Healing from the Shame of Infidelity

Sometimes the shame from one who commits adultery is worse for the person than the actual act.  Lewis Smedes shares about leading candidates for shame in his book, Shame and Grace.  He shares this story in the section called Guilt Spreaders;

The shame equation is this: one wrong act equals one bad person

There was once in the city of Karpov, it is said, a gifted piano player named Lech Koplenski who, because he had no connections in the concert world, played the piano every night at a popular cabaret.  Chenska Wolenka was an attractive woman who loved Lech with a selfless devotion to his dream of becoming a concert pianist. 

A producer of concerts often came to the cabaret, and Chenska struck up a friendship with him so that she could bring Lech to his attention. 

The producer of concerts made Chenska a proposition.  If she would make love with him, he would see that Lech got his chance on the concert stage.  She agreed, and in his bed she made good on her bargain.  The producer made good as well.  Lech did indeed play the piano on the concert stage.

Lech went off on concert tours, became a star, and did not come back to the cabaret.  All that Chenska had left over was a deep shame of herself.  One early morning in May she jumped from her apartment window to her death in a Karpov alley.  Taped to her mirror was this sentence:

I am filth.

I did, therefore I am; this is the fatal equation.

Let such people tell one lie, and in the twinkling of an eye, they are liars.  They commit one act of infidelity, and they are therewith adulterers.  They go to a party, talk too much, tell a story to the left of good taste, are reminded of it on the way home, and sink into a funky shame for being half-witted fools.  This makes about the same sense as saying that if you pound a nail in a piece of wood that you are a carpenter. 

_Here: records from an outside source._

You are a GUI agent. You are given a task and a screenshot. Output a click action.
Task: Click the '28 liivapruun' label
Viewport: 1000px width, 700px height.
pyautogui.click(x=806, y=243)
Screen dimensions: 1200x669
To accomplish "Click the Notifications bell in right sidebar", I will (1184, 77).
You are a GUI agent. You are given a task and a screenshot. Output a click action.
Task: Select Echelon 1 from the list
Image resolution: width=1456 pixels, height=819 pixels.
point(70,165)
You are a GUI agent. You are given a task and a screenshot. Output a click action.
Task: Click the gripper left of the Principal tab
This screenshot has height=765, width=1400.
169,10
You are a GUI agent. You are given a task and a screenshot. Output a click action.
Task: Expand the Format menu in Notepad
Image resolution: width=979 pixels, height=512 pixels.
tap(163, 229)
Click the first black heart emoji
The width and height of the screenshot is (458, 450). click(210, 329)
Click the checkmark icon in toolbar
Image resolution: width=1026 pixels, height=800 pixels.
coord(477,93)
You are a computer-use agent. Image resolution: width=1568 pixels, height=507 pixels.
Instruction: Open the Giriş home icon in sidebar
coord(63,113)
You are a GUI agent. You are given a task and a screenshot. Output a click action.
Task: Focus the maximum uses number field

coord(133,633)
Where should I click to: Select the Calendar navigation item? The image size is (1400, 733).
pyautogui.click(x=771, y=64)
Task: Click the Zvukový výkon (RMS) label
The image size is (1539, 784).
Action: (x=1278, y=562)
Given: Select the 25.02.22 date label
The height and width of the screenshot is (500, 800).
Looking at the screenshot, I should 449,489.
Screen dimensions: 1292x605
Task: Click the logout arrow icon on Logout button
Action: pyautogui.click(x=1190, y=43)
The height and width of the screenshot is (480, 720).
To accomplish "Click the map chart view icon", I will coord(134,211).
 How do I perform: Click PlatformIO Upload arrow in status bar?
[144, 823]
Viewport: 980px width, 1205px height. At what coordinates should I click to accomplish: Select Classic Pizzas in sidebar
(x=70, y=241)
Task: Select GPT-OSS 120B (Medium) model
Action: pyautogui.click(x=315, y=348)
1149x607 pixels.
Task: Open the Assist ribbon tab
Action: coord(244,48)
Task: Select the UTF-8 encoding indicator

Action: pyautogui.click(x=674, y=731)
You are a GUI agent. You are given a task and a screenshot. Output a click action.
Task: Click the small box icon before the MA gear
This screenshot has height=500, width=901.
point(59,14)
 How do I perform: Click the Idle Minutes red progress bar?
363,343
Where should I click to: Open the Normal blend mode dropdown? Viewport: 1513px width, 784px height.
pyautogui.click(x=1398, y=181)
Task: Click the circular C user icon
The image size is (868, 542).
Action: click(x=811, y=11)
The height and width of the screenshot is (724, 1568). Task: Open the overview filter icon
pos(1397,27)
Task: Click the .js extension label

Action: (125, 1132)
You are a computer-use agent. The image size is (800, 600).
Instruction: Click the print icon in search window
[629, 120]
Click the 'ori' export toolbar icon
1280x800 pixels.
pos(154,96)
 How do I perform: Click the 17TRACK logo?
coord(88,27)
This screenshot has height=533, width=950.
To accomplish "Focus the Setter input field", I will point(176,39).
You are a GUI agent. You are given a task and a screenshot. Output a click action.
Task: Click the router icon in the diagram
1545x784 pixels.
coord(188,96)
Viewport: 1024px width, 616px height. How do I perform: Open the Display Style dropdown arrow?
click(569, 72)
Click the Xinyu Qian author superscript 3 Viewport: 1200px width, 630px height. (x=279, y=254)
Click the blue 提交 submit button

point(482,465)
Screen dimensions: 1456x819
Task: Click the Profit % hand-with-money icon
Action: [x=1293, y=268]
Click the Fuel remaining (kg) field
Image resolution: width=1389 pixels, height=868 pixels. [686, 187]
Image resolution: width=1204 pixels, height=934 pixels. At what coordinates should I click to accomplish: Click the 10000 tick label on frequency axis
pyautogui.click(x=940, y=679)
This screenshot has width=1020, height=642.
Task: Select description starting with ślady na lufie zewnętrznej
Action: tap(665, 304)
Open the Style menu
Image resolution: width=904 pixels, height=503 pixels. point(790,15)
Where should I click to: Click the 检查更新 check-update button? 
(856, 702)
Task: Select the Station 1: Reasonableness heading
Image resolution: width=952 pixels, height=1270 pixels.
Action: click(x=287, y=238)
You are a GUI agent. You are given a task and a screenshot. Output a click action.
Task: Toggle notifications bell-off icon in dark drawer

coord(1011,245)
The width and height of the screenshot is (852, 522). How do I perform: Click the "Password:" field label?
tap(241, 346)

And so shame may devour ones soul.  I don't say I am an alcoholic (though there is certainly a time when doing so was instrumental to my healing) though I am very aware I should never take another drink.  I haven't had one since 1989.  One who strays isn't forever an adulterer.  I don't desire to be labeled and judged by my worst behavior.  To do so negates and discounts all of the love and forgiveness offered by God.  My belief is that he shamelessly stands ready, no he sprints to us shamelessly, to embrace and enjoy us after we stray and return home.